2006-04-10 Thread Christian Egli
Hi all

I live in Org-Agenda Week mode. This is where I look at my tasks for
today and for the rest of the week.

So the typical use case for me is that I take notes for a certain
project, let's say I have in my desktop-project.org 

* Desktop Training
** Call Trainer
   clarify the content of the training
** Setup training room
** prepare desktop machines
** Training is on April 18th

As you can see I mix notes and tasks. Ok, now the first three are tasks
so I C-c C-t on them which changes desktop-project.org as follows:

* Desktop Training
** TODO Call Trainer
   clarify the content of the training
** TODO Setup training room
** TODO prepare desktop machines
** Training is on April 18th

I know that the training is on the 18th so I need to do the tasks this
week, so I schedule them for sometime this week, so I do a couple of C-c
C-s. Note that I do not use DEADLINE, as I schedule the tasks so that
they will be done before the deadline. If I now look at my Org-Agenda I
see the following:

ALL CURRENTLY OPEN TODO ITEMS:
  desktop-project:TODO Call Trainer
  desktop-project:TODO Setup training room
  desktop-project:TODO prepare desktop machines
  work:   TODO Write Article
Monday10 April 2006
  desktop-project:Scheduled:  TODO Call Trainer
Tuesday   11 April 2006
  desktop-project:Scheduled:  TODO prepare desktop machines
  work:Scheduled:  TODO Write Article
Wednesday 12 April 2006
  desktop-project:Scheduled:  TODO Setup training room
Thursday  13 April 2006
Friday14 April 2006
Saturday  15 April 2006
Sunday16 April 2006

Now in the week overview I can see that I also plan to write an article
on Tuesday. This will leave me no time to prepare the desktop machines
so I reschedule this task to Wednesday by S-right on the task.

********************

- _Goal 1_: In the Org-Agenda post, rewrite the passage that begins at the words "Now in the week" and stops after "on the task.", replacing "Wednesday" with "Thursday".
- _Goal 2_:
Answer these questions about the Org-Agenda post:
(a) On what date is the training?
(b) Which key command does the writer use to turn the first three items into tasks?
(c) On which day does the agenda show "Setup training room" as scheduled?

- _Raw data_:
********************

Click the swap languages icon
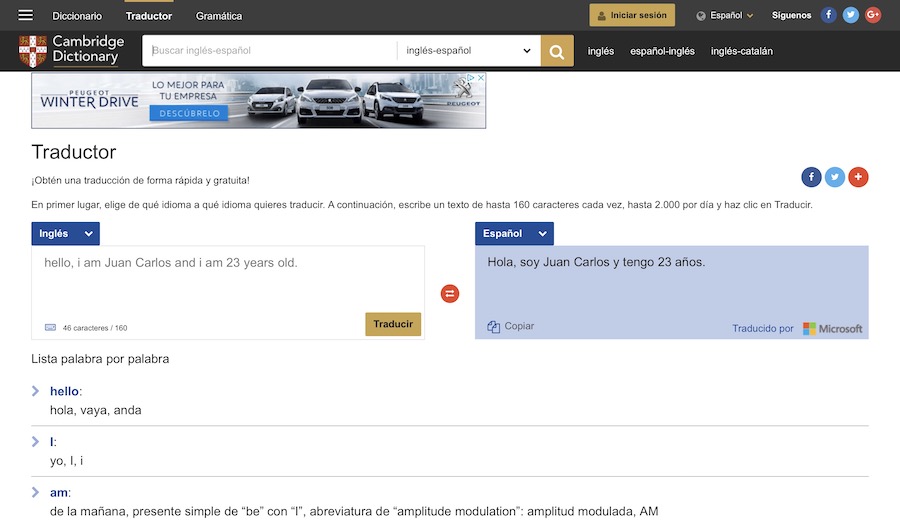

********************

- _Output 1_:
Now in the week overview I can see that I also plan to write an article
on Tuesday. This will leave me no time to prepare the desktop machines
so I reschedule this task to Thursday by S-right on the task.

- _Output 2_:
(a) April 18th
(b) C-c C-t
(c) Wednesday, 12 April 2006